» **Task instructions**:
Your answer must hold only the lines below from the line containing "Where should I" through the line containing "Aug 12 2016", each reproduced exactly.

Top of Data records

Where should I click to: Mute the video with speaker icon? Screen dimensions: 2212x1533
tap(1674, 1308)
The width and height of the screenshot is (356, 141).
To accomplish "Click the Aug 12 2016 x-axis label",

Bottom of Data records
Top of Data records

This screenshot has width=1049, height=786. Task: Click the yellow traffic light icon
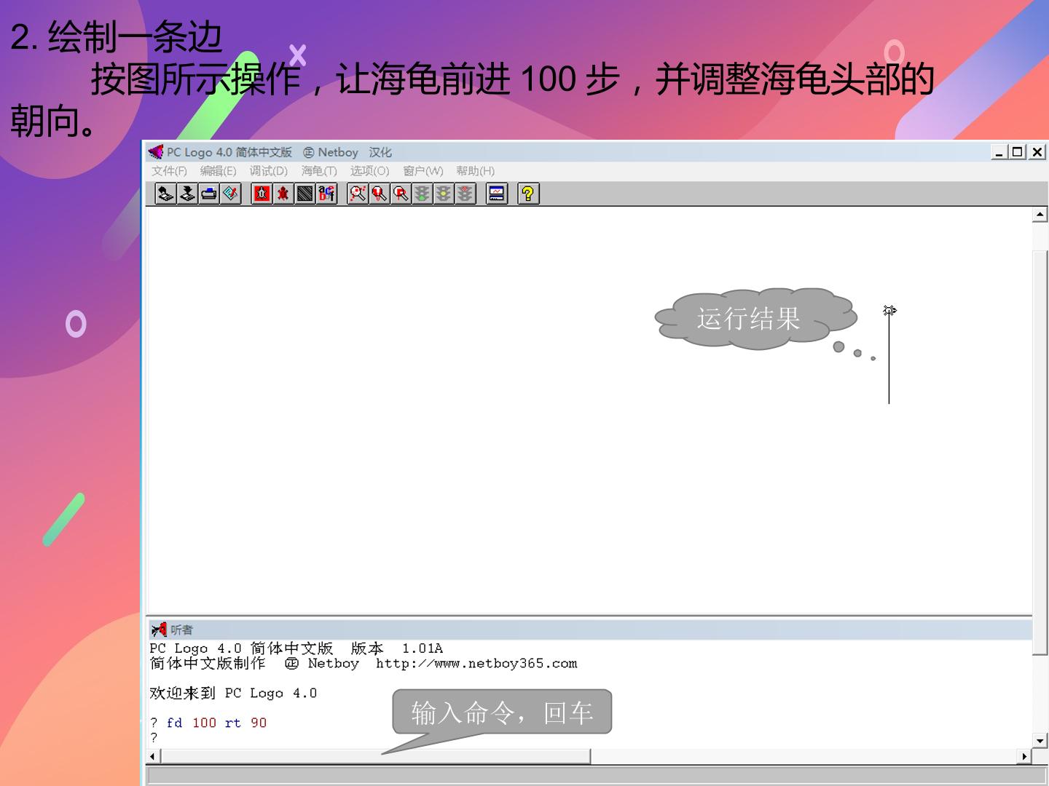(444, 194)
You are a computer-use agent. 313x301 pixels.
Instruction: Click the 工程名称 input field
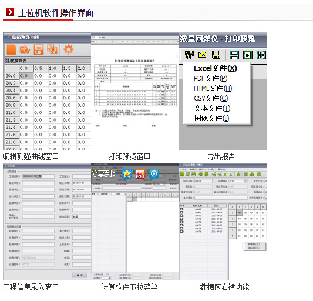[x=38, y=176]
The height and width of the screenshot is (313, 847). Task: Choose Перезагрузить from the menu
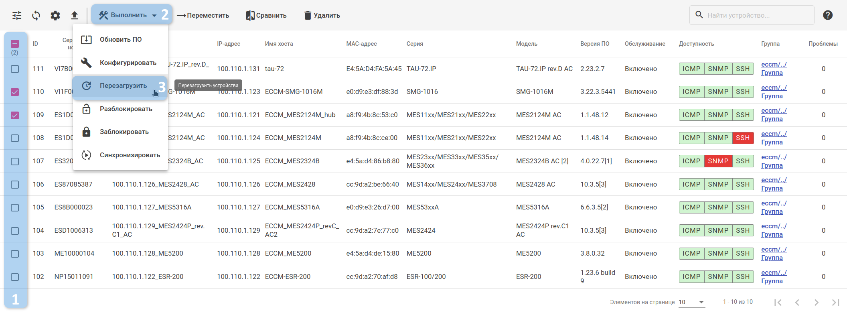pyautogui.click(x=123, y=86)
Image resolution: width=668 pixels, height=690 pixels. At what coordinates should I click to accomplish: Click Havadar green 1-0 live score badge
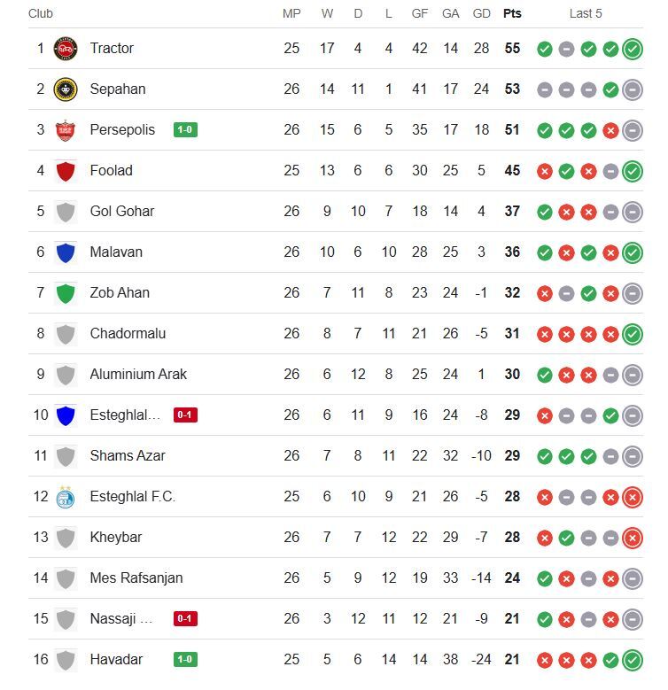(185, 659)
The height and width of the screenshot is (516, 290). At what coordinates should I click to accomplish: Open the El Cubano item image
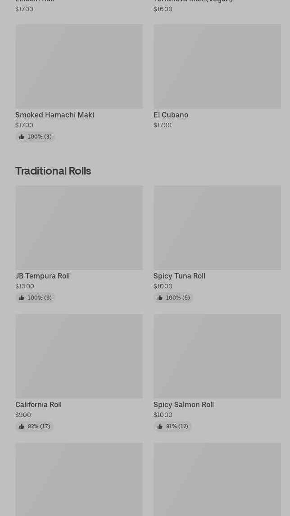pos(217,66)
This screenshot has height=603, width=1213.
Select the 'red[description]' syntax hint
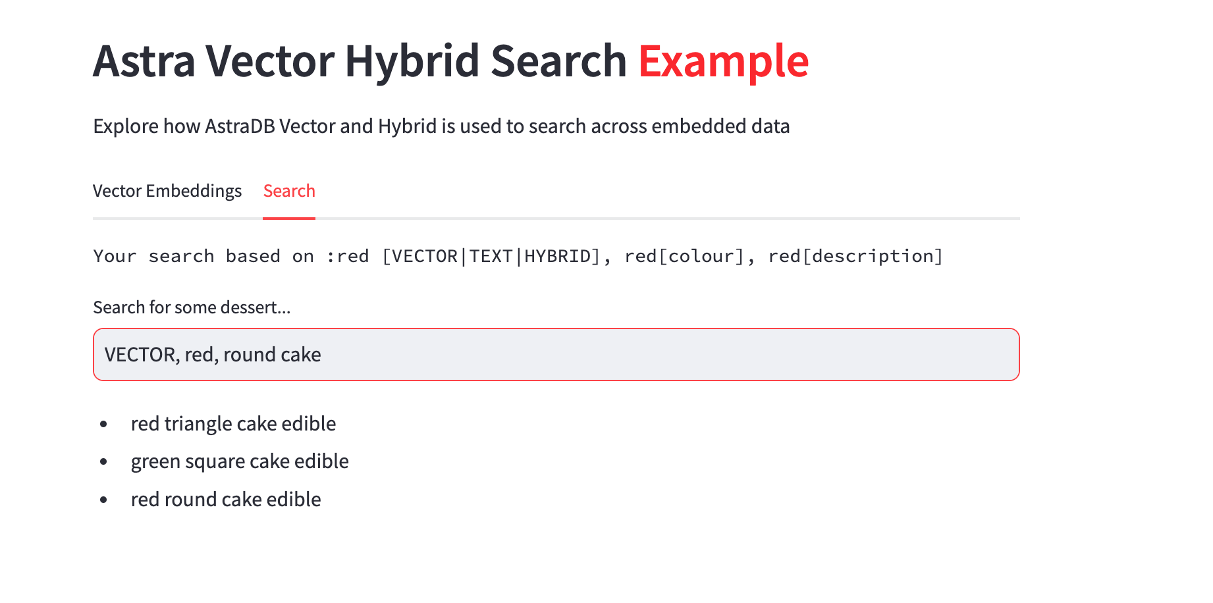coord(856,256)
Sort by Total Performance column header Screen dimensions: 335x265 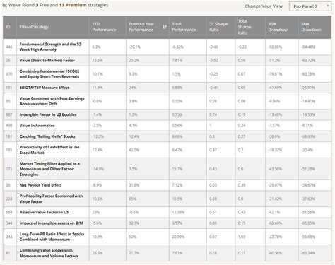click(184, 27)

Bottom of Data records

» **Task output**:
Where should I click to: Mute the video with speaker icon? Screen dimensions: 2212x1533
tap(1674, 1308)
The width and height of the screenshot is (356, 141).
To accomplish "Click the Aug 12 2016 x-axis label",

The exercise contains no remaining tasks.